§ **EXERCISE**
What you return should be the lines from the one with "The image size" through the one with "Given: Click the" in the data below, reproduced exactly with both ends, and no pictures at all.
Segment Open
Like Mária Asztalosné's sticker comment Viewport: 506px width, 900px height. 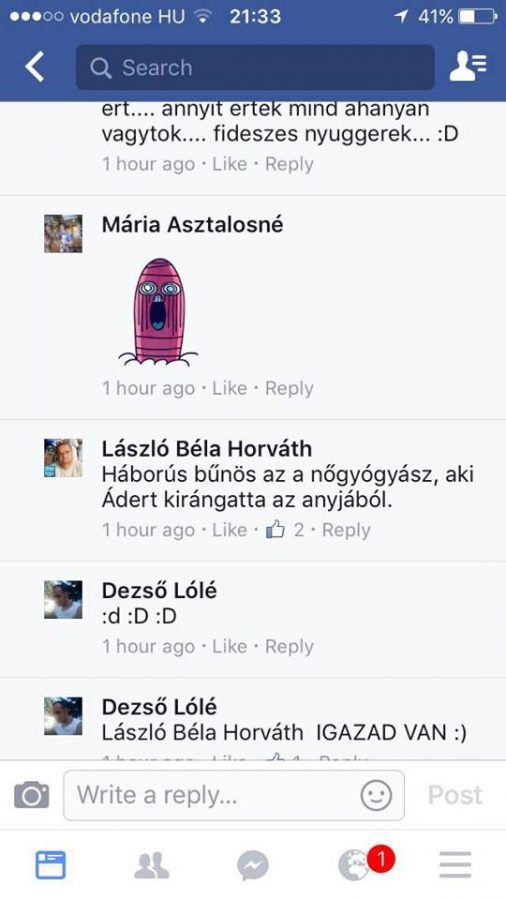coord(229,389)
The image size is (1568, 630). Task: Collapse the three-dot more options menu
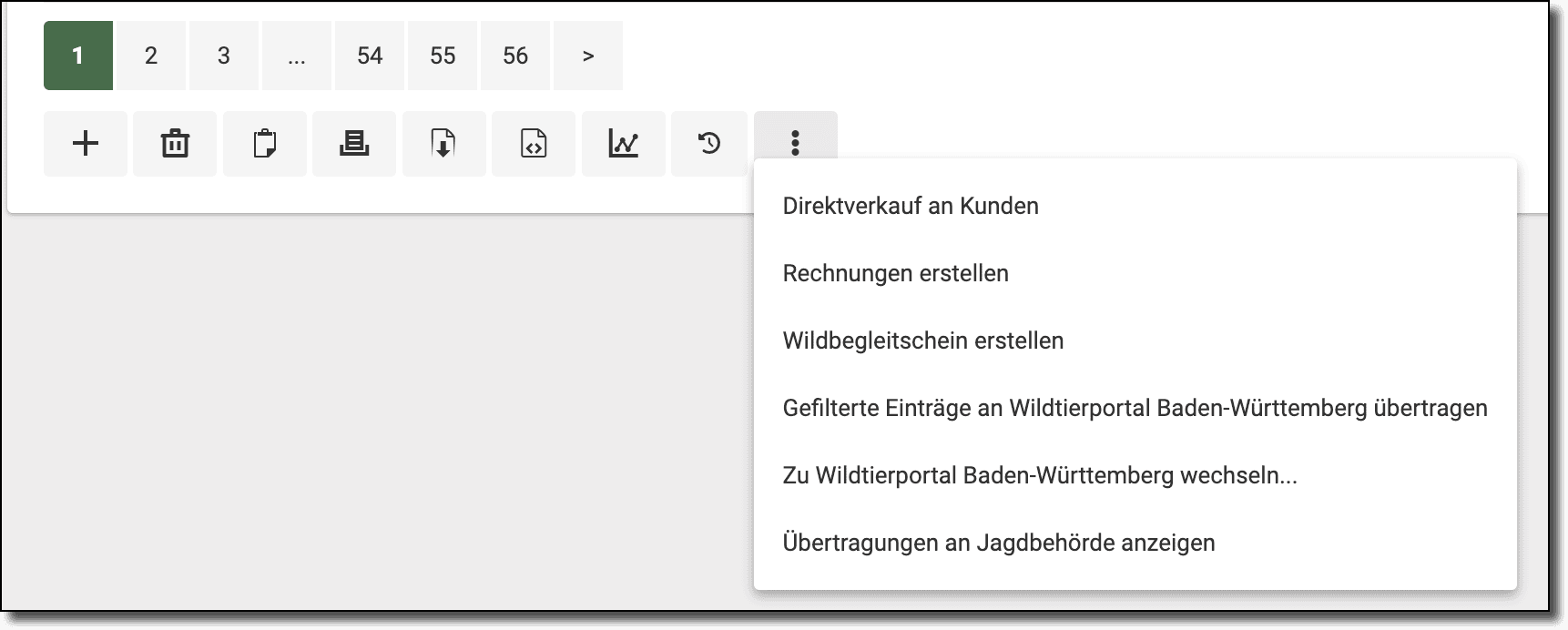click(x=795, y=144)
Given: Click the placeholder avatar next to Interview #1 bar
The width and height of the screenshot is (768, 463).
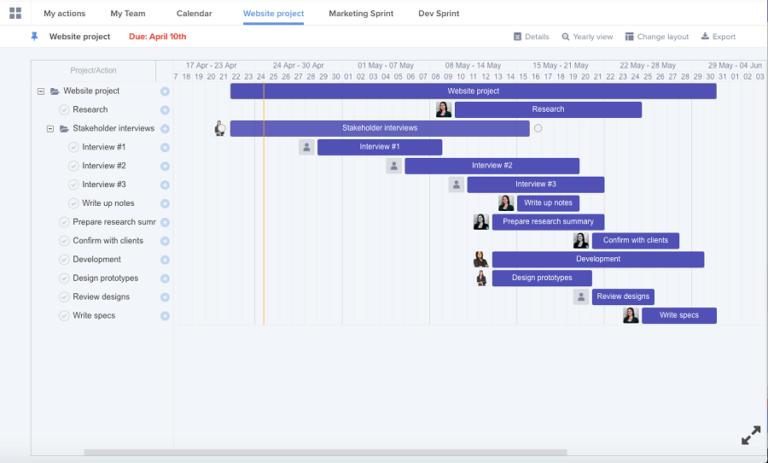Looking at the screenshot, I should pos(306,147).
Segment Closed
Segment Open
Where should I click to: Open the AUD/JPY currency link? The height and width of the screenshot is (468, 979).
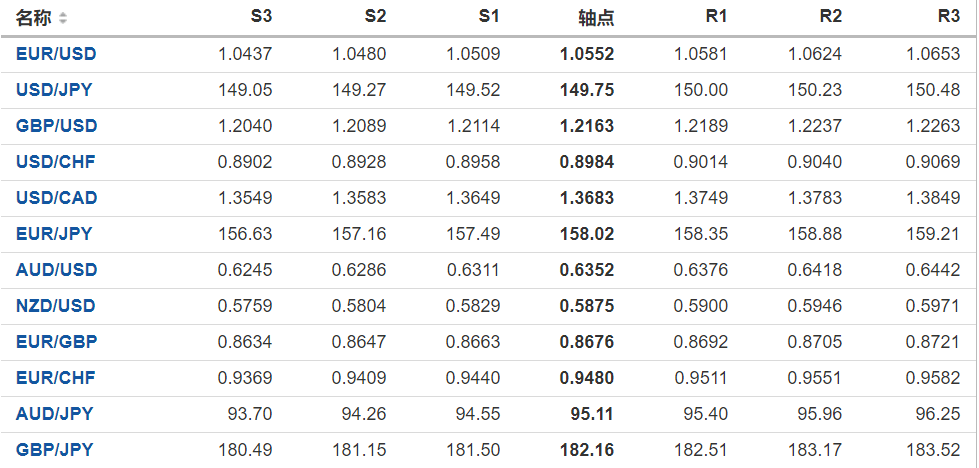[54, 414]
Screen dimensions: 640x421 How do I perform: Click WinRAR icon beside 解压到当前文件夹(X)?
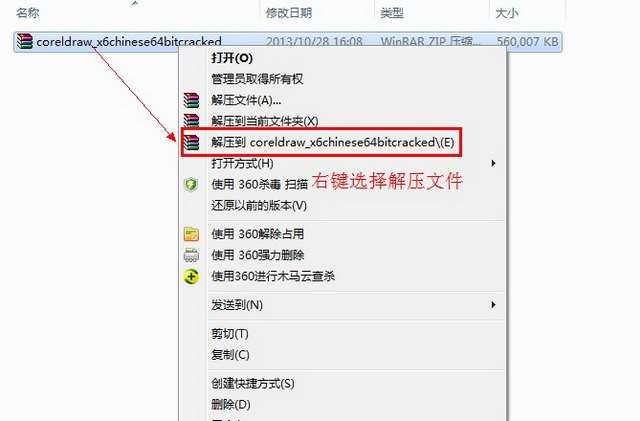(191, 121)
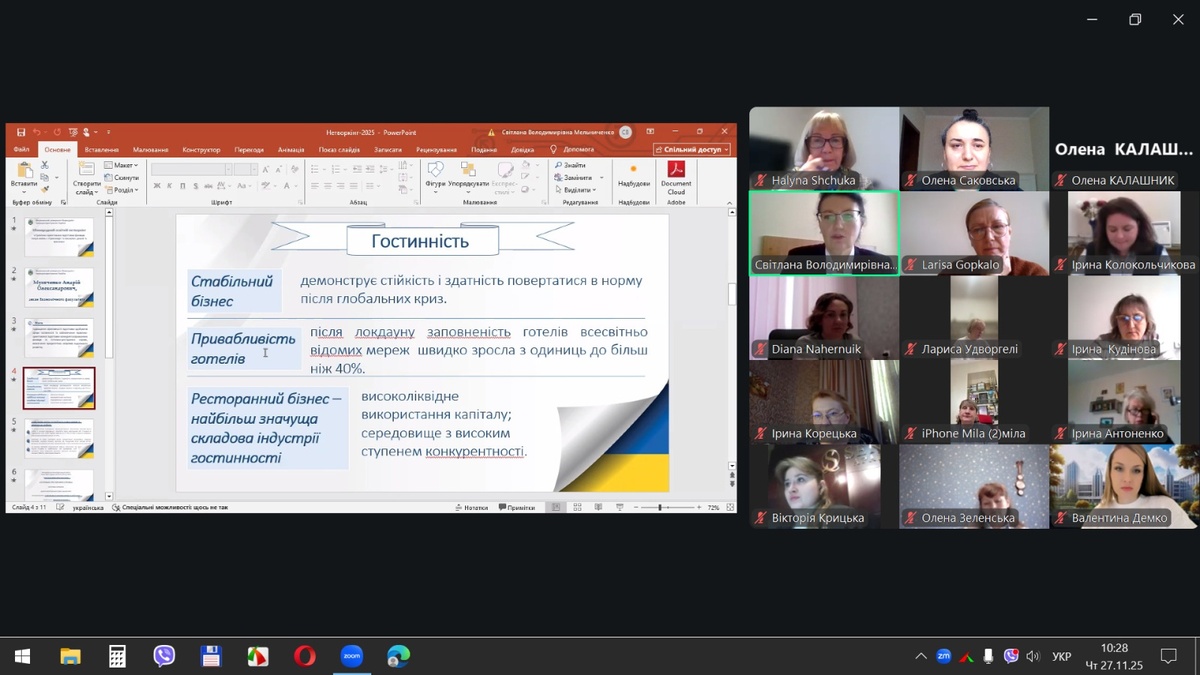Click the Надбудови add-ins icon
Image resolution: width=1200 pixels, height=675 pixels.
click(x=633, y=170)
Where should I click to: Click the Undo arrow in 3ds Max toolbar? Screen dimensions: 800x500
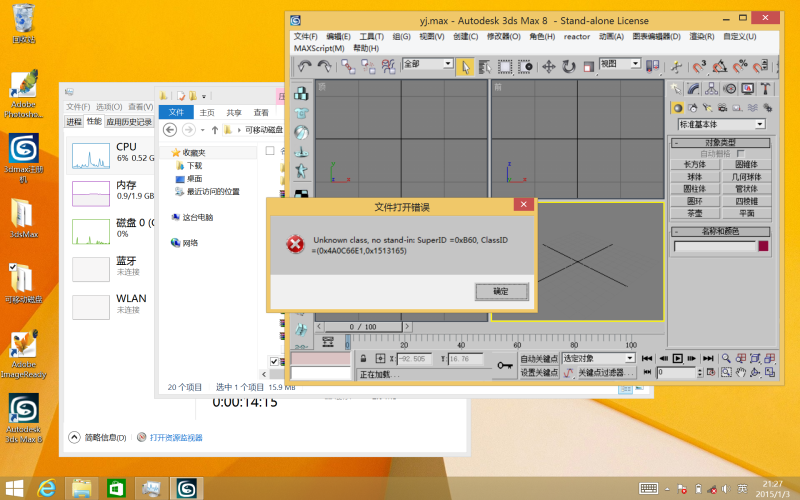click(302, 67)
Segment Closed
§ **YOUR RESPONSE**
The image size is (1568, 630). Task: Collapse the three-dot more options menu
click(x=795, y=144)
Given: Click the placeholder avatar next to Interview #1 bar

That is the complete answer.